FYI: I did a bigger test using the BitbucketCloudEntityProvider which was the prototype for the event support and with regards to the update mechanism, others follow the same logic. However, there might be differences in provider-specific logic.

For my test, I used

  • BitbucketCloudEntityProvider
  • a single isolated project at bitbucket.org using catalogPath: catalog-test.yaml
  • schedule.frequency of 5 h at the BitbucketCloudEntityProvider (full refresh)
  • processing interval of 5 h configured at the CatalogBuilder
  • SQS-based event ingestion with event data flow: webhook -> […] -> SQS -> AwsSqsConsumingEventPublisher -> BitbucketEventRouter -> BitbucketCloudEntityProvider.onEvent

Environment:

  • entity provider
    • config under catalog.providers.bitbucketCloud
    • provider added to the CatalogBuilder (builder.addEntityProvider(provider);)
    • provider registered as a subscriber (env.eventBroker.subscribe(provider);)
  • events
    • general event setup prepared
    • […]EventRouter added as publisher and subscriber (BitbucketCloudEventRouter, GithubEventRouter, etc.)
    • HttpPostIngressEventPublisher and/or AwsSqsConsumingEventPublisher to retrieve events from external
    • webhook subscription which is sent and received successfully (e.g., you see logs from the provider which is supposed to handle it)

Scenario:

  • wait for initial discovery to be completed
  • add catalog file + verify
  • modify catalog file + verify
  • delete catalog file

All changes were applied immediately.

Originally, I assumed that there might be some issue with the difference between modification and add/remove as modifications will issue a refresh for the already existing entry (similar to the refresh button at the UI) while add/remove use the delta mutation.

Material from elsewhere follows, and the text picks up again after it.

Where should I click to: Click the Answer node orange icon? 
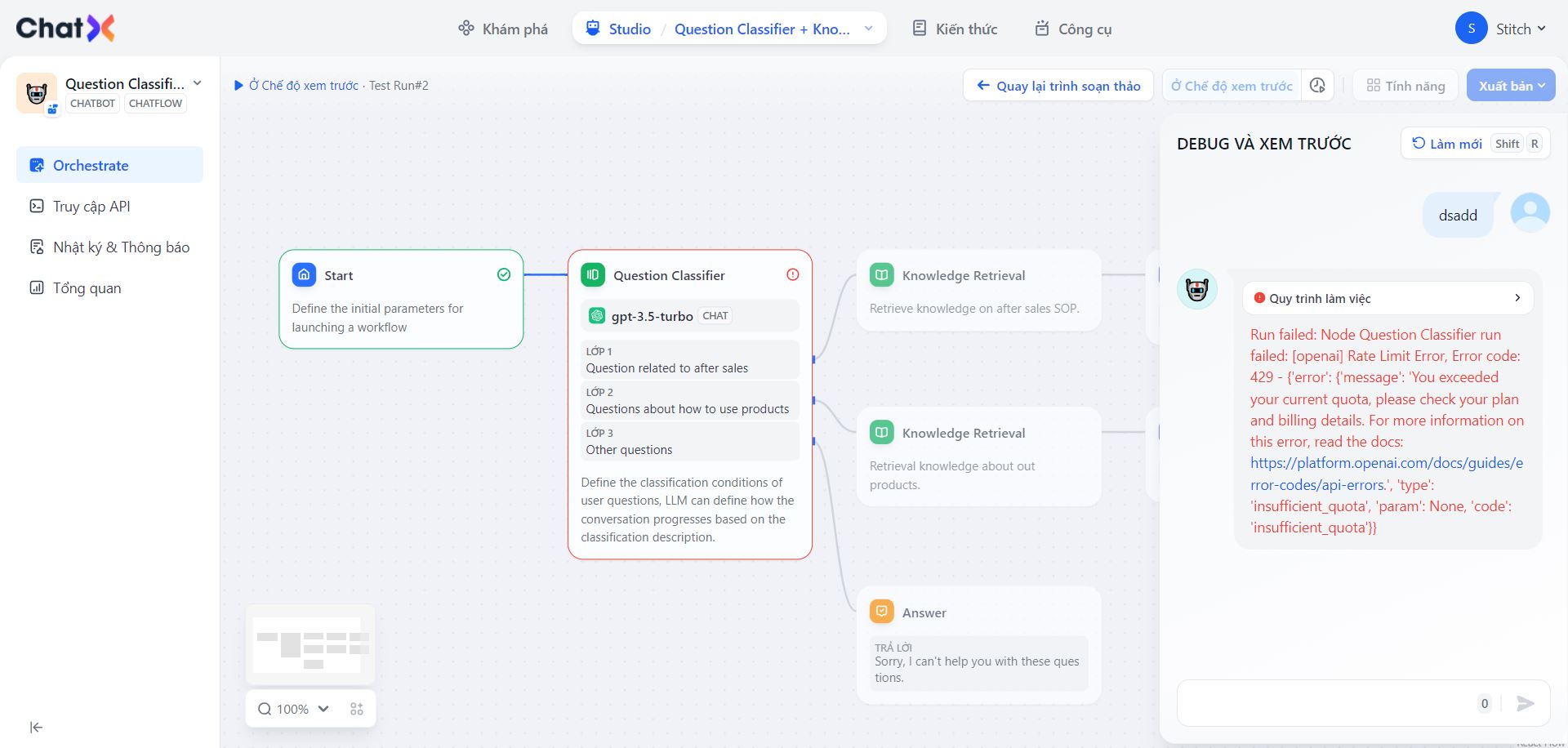(x=882, y=612)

However, as described, all cases worked as expected and updates were applied immediately.

@benkeil re your open points:

the event support is a rather recent addition.

I think it is still good to have a full refresh to recover from any potentially missed event.

The processing interval is global and affects all Location entities. This and many other entity providers are based on these under the hood.

Basically, the providers discover catalog files and (de)register Location entities for these.

The processing interval refreshes what their targets (catalog files) contain.

There are a couple of discussions around that matter on different issues with different scopes.

Hey @vonjones and @benkeil can you share more info about the problem?

I tried a really simple reproduction and works as expected. I enabled the Github event (PR) configured webhook in the org and pushed a change in the description . I can see the result after the event is processed.

Did you can see the logs in your app? Something like that:

[1] 2023-05-17T00:18:17.676Z catalog info Processed Github push event: added 0 - removed 0 - modified 1 type=plugin target=github-provider:backtostage

Maybe we are missing something more specific about the problem.

Can you try to setup a example so we can see the issue happening and reproduce that?

I would be interested to participate.